First In, First Out
Frank adds that throughout the country, blood bank practices direct "first in, first out" policies, so that the oldest stored blood is used first, "because no one wants the blood to expire." According to rules set by the U.S. Food and Drug Administration, after 42 days, or six weeks after it is donated, blood may not be transfused.
With four to five million patients receiving transfusions in the United States each year, transfusing blood is arguably the most common procedure in healthcare.
The finding is also worrisome because with many more uses for blood, an aging population more likely to need it and less likely to donate it, putting the nation at risk for even worse blood shortage. Barriers to blood donation include certain medical conditions and prescription drugs.
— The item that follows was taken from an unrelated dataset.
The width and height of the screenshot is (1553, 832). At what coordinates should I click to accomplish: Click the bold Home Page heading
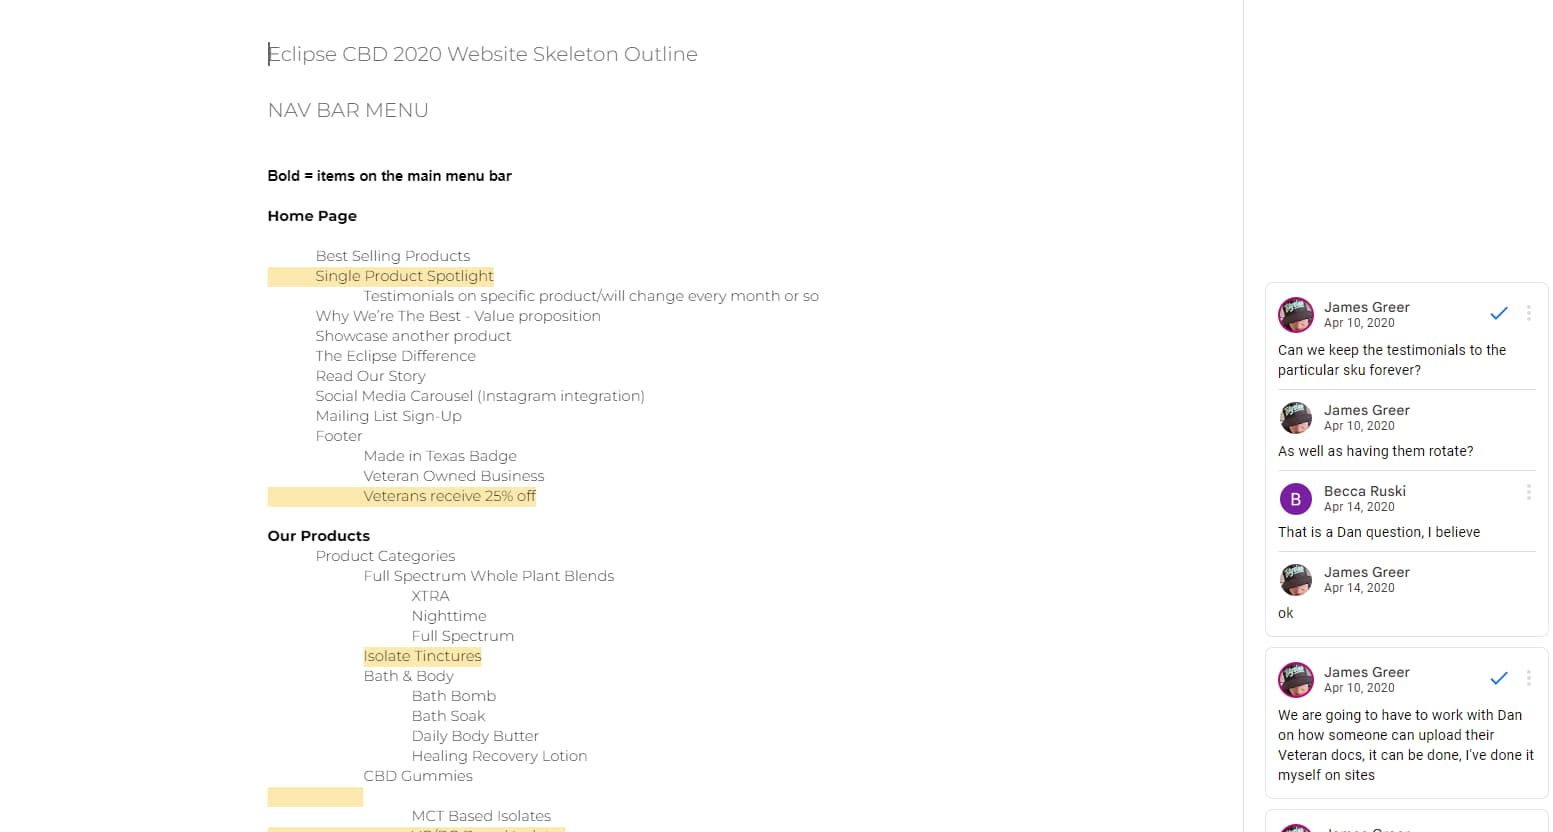click(x=312, y=216)
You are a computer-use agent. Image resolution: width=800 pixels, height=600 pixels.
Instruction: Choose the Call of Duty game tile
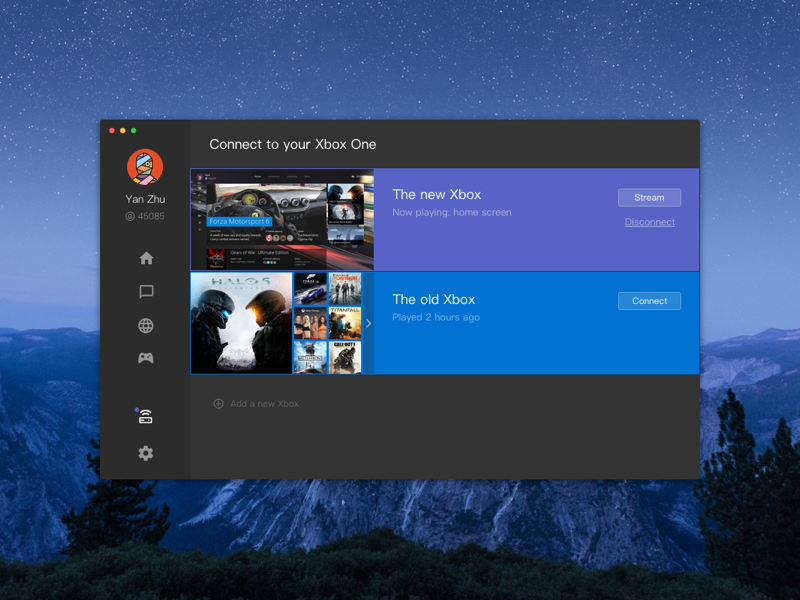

The finding also could impact where and how blood is transported and marketed. Hospitals may be located significant travel distances from the blood banks that collect and distribute blood.
Damage to Cells
In Frank's experiment, six of the 16 patients received at least five units of blood while 10 received fewer than four. Frank's team took samples from every bag of blood and then measured the flexibility of the outer membrane of the red cell, and discovered the lack of "deformability," the ability of the cells to squeeze into small diameter capillaries.
They also measured samples of the patients' blood three days after surgery, and found that the damage had not reversed itself. It appeared the cells would remain dysfunctional.
James AuBuchon, MD, former president of the AABB (formerly the American Association of Blood Banks, says, however, that the report is not news. "We've known [for decades] that red cells become stiffer. And there are myriad changes that occur during red cell storage; I can probably list 30 of them. But which ones have any clinical impact is not known."